In the past, I’ve pointed incoming students towards this free Data Camp Introduction to R ( https://www.datacamp.com/courses/free-introduction-to-r ), and I think the topics listed are pretty close to what I’d consider essential. If I had to augment it, I’d say:
- More time spent on getting data into R, and the various libraries for doing so.
- More of an explanation of functions (writing and calling them)
- Loops / Apply
- Maybe pipes, since that’s now in Base R and no longer exclusive to the Tidyverse.
All that said, my general preference is to cover less stuff to avoid rushing through topics. The most important thing is for students to come in day one feeling familiar with R/Rstudio and the basics of R syntax. I can teach the rest during our intro course if students have these basics.
My stats course is in the Spring so most of the students have gotten some intro to R through your Fall workshops and/or through a couple Fall classes we have in our department (Lace Padilla’s “Data visualization” or Dan Hicks’ “Methods of Data Science”). There’s still a lot of variability in students’ preparation when they get to my class though, probably related to prior experience.
If I had to pick something that I would like our students to have a firmer grasp on it’s actually the fundamentals of computing/programming. Some students can get pretty good at tweaking ggplot code but don’t understand more basic things like how to write a function, how to navigate a file structure, etc.

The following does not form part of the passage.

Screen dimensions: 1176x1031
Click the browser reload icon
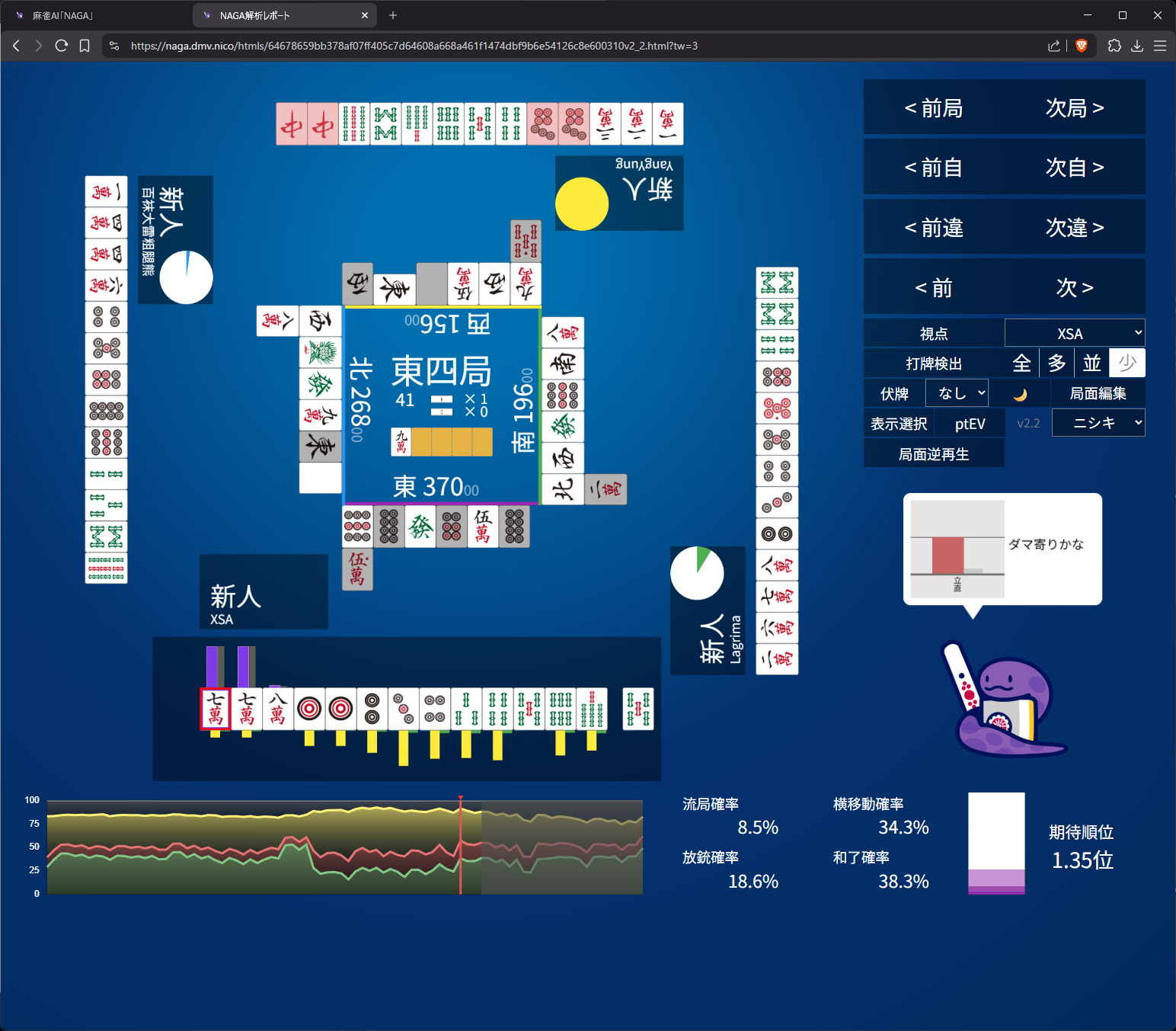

I hope that helps and let me know if I can give you any more info! Lace and Dan might be good people to ask as well, since they see the students in the Fall.
Make sure to emphasize good practices: put code in scripts, and make sure they’re version controlled. Encourage students to create script files for challenges.
If you’re working in a cloud environment, get them to upload the gapminder data after the second lesson.
Make sure to emphasize that matrices are vectors underneath the hood and data frames are lists underneath the hood: this will explain a lot of the esoteric behaviour encountered in basic operations.
Vector recycling and function stacks are probably best explained with diagrams on a whiteboard.
Be sure to actually go through examples of an R help page: help files can be intimidating at first, but knowing how to read them is tremendously useful.
Be sure to show the CRAN task views, look at one of the topics.
There’s a lot of content: move quickly through the earlier lessons. Their extensiveness is mostly for purposes of learning by osmosis: so that their memory will trigger later when they encounter a problem or some esoteric behaviour.
Key lessons to take time on:
- Data subsetting - conceptually difficult for novices
- Functions - learners especially struggle with this
- Data structures - worth being thorough, but you can go through it quickly.
Don’t worry about being correct or knowing the material back-to-front. Use mistakes as teaching moments: the most vital skill you can impart is how to debug and recover from unexpected errors.